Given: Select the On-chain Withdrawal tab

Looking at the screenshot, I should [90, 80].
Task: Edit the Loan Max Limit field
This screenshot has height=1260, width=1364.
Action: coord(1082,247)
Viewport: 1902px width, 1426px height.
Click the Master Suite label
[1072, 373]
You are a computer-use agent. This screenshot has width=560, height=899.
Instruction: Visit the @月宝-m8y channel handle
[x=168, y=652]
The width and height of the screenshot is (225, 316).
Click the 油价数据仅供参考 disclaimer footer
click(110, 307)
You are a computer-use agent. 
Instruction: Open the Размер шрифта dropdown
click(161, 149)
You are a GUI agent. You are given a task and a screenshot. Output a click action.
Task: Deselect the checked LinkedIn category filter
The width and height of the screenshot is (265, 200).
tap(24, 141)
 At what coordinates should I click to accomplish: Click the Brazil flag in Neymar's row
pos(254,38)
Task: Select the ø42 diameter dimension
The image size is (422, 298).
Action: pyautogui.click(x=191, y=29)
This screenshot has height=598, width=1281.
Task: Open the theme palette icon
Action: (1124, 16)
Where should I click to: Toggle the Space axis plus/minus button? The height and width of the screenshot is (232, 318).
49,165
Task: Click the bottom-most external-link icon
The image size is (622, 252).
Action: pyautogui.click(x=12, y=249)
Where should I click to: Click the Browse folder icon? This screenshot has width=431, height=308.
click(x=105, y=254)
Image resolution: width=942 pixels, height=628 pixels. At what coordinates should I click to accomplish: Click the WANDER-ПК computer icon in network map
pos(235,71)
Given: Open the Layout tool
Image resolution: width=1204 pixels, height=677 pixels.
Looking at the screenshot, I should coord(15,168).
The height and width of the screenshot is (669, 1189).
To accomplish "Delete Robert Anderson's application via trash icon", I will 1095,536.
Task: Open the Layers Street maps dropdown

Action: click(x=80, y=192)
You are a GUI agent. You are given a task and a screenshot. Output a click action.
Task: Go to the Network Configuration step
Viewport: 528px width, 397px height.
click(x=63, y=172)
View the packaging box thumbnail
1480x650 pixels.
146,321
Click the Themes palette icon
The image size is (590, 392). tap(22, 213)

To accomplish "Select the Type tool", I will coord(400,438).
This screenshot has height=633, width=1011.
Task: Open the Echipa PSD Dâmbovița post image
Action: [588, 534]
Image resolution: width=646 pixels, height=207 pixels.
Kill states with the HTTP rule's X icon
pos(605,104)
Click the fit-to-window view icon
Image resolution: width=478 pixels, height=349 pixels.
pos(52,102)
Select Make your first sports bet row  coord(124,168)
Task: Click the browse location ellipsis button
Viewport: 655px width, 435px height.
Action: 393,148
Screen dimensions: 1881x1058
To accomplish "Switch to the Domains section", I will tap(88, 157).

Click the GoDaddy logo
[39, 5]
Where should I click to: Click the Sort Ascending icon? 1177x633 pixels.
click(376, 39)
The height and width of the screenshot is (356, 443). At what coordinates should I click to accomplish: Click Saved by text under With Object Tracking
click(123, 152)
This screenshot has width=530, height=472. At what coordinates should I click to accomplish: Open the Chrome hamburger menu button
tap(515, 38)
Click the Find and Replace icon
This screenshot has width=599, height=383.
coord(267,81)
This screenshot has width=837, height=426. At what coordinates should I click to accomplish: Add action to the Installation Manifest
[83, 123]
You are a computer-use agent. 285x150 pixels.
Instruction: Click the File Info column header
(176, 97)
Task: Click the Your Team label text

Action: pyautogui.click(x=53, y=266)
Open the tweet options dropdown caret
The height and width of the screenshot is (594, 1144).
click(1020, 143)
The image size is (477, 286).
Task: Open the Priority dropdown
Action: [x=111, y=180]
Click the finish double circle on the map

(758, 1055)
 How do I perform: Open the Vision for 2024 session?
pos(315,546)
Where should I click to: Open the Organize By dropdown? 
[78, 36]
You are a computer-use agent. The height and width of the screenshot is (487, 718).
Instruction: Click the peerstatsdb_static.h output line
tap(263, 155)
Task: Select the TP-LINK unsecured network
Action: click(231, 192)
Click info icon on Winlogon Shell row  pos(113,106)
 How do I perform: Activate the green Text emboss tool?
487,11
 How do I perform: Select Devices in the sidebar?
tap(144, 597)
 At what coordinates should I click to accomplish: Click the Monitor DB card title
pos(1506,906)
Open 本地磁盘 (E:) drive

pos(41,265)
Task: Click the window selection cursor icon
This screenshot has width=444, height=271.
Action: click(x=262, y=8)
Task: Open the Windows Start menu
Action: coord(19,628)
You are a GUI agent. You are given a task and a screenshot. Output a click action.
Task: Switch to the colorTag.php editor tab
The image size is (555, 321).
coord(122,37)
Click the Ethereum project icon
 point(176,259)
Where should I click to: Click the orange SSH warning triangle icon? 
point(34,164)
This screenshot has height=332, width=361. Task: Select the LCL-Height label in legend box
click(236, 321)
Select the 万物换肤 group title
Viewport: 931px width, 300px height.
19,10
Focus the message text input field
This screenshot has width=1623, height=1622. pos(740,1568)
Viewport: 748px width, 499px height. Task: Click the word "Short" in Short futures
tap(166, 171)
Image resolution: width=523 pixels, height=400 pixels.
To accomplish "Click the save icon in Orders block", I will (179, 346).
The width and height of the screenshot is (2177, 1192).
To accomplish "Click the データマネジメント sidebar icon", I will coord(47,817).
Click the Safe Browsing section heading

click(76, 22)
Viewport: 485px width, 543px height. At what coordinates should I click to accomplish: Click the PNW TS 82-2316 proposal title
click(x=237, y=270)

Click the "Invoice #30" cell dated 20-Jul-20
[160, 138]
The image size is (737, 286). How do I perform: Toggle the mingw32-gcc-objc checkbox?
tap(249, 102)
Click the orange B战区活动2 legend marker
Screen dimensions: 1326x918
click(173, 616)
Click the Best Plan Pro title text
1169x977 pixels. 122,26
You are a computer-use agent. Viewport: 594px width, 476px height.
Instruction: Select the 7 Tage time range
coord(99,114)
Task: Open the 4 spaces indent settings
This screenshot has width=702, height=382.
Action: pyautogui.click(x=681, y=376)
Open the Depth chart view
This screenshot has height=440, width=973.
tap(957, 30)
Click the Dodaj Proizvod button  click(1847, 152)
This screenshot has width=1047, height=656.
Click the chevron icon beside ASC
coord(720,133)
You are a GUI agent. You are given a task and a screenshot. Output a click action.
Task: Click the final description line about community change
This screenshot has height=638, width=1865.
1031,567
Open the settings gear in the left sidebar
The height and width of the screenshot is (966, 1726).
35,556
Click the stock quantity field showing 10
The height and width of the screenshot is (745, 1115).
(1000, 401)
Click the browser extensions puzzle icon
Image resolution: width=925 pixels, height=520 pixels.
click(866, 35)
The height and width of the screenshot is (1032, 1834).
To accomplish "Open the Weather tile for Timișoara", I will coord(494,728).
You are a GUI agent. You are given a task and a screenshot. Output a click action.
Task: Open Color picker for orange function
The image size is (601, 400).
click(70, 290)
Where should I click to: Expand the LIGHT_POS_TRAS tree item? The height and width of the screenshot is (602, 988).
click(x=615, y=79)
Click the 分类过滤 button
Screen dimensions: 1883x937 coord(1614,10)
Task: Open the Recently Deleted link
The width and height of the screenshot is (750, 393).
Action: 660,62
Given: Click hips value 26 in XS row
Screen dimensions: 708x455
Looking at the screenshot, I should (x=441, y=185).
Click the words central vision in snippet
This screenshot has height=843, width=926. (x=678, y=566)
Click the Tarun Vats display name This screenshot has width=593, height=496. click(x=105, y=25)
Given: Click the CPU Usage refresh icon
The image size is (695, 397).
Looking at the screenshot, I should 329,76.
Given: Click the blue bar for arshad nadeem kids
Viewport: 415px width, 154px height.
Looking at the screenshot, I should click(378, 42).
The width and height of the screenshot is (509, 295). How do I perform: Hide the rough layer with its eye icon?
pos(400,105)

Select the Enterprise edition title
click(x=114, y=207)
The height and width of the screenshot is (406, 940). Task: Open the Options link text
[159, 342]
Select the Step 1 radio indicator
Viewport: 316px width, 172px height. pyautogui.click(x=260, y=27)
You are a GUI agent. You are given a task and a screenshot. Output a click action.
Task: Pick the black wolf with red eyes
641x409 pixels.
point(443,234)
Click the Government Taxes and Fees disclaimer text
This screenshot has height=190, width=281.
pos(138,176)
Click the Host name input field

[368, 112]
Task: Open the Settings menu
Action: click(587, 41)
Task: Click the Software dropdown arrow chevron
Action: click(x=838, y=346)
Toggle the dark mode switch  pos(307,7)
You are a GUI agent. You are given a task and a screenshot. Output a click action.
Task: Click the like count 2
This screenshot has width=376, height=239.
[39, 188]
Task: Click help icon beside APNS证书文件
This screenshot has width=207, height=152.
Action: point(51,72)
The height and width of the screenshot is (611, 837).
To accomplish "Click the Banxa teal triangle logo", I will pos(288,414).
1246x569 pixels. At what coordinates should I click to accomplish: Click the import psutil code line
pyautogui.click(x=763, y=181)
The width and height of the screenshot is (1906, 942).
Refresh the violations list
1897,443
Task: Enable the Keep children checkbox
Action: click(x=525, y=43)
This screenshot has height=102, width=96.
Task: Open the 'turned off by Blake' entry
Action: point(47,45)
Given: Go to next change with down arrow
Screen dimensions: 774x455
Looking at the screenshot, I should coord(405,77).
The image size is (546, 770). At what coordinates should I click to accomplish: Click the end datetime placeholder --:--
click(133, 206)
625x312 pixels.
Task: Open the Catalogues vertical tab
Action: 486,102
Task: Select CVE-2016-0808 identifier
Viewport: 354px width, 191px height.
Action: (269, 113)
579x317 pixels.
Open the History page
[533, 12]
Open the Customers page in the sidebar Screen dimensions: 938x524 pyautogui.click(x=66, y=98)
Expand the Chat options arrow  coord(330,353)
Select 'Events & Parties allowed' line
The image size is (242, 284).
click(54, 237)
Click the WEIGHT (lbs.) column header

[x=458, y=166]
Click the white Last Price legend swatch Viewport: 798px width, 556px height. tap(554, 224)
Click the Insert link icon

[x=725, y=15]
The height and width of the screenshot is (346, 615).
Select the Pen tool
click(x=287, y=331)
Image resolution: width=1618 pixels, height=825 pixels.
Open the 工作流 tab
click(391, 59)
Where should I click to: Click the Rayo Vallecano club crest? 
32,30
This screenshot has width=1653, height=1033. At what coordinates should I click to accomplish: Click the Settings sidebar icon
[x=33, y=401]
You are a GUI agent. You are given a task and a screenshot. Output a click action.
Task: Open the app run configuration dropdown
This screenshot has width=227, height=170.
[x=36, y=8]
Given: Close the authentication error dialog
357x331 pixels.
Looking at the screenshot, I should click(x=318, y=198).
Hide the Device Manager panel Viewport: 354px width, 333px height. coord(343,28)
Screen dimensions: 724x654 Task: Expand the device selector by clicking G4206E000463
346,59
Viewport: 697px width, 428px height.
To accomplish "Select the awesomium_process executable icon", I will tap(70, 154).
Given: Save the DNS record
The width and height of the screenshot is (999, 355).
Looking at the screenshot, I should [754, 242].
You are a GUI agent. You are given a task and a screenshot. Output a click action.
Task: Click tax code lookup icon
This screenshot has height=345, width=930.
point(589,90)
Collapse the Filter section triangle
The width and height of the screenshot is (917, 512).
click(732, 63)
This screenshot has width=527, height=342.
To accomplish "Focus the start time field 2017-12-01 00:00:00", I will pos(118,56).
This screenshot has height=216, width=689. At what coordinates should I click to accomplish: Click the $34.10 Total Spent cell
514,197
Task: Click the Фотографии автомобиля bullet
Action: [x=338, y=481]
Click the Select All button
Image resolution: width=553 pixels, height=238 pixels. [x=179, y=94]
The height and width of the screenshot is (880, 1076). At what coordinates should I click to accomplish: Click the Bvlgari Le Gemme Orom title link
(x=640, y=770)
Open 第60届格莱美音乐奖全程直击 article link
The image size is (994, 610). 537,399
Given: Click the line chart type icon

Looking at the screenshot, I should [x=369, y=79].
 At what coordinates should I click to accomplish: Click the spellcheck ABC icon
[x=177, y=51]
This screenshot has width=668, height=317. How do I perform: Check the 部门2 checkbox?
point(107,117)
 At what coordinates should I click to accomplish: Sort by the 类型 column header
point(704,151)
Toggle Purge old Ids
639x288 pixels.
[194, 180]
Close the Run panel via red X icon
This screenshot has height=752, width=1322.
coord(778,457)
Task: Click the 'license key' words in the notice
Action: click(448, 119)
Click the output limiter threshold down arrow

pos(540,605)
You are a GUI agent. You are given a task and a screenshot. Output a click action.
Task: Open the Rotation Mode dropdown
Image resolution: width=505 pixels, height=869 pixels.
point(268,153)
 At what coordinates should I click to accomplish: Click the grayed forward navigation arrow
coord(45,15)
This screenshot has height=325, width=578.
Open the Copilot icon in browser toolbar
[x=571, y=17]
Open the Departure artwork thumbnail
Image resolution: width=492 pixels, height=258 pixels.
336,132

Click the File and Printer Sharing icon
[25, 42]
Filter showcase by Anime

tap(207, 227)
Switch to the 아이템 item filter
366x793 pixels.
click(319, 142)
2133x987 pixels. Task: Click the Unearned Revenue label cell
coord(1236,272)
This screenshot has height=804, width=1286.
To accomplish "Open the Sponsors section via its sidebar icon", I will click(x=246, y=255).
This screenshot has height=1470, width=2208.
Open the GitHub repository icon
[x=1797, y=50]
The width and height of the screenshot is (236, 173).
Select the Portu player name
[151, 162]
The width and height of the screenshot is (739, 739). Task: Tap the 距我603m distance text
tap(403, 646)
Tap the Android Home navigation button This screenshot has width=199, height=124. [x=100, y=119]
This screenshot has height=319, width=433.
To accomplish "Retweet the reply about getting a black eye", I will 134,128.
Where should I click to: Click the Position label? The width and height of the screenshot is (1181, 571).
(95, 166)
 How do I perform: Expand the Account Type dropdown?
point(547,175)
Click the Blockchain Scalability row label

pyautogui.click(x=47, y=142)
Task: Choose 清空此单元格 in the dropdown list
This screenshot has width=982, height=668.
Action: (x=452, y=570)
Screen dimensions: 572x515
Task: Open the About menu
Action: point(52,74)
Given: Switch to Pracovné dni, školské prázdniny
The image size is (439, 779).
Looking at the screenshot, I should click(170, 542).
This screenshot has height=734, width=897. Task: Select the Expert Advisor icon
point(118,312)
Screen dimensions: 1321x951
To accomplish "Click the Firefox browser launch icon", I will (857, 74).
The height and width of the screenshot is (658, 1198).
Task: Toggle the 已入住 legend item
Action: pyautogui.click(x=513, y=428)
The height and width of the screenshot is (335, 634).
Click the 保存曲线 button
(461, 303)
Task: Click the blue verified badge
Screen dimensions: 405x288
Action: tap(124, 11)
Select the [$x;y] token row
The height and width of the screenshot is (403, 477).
--------------------------------
**GOAL**
Format the lines from the one containing "You are a computer-use agent. Viewport: 594px" through the one containing "coord(720,133)" as a Markdown table with the columns Row and Line, numbering each line and omitting any blank lines.

**REPLY**
| Row | Line |
|---|---|
| 1 | You are a computer-use agent. Viewport: 594px width, 476px height. |
| 2 | Instruction: Select the 7 Tage time range |
| 3 | coord(99,114) |
| 4 | Task: Open the 4 spaces indent settings |
| 5 | This screenshot has width=702, height=382. |
| 6 | Action: pyautogui.click(x=681, y=376) |
| 7 | Open the Depth chart view |
| 8 | This screenshot has height=440, width=973. |
| 9 | tap(957, 30) |
| 10 | Click the Dodaj Proizvod button  click(1847, 152) |
| 11 | This screenshot has width=1047, height=656. |
| 12 | Click the chevron icon beside ASC |
| 13 | coord(720,133) |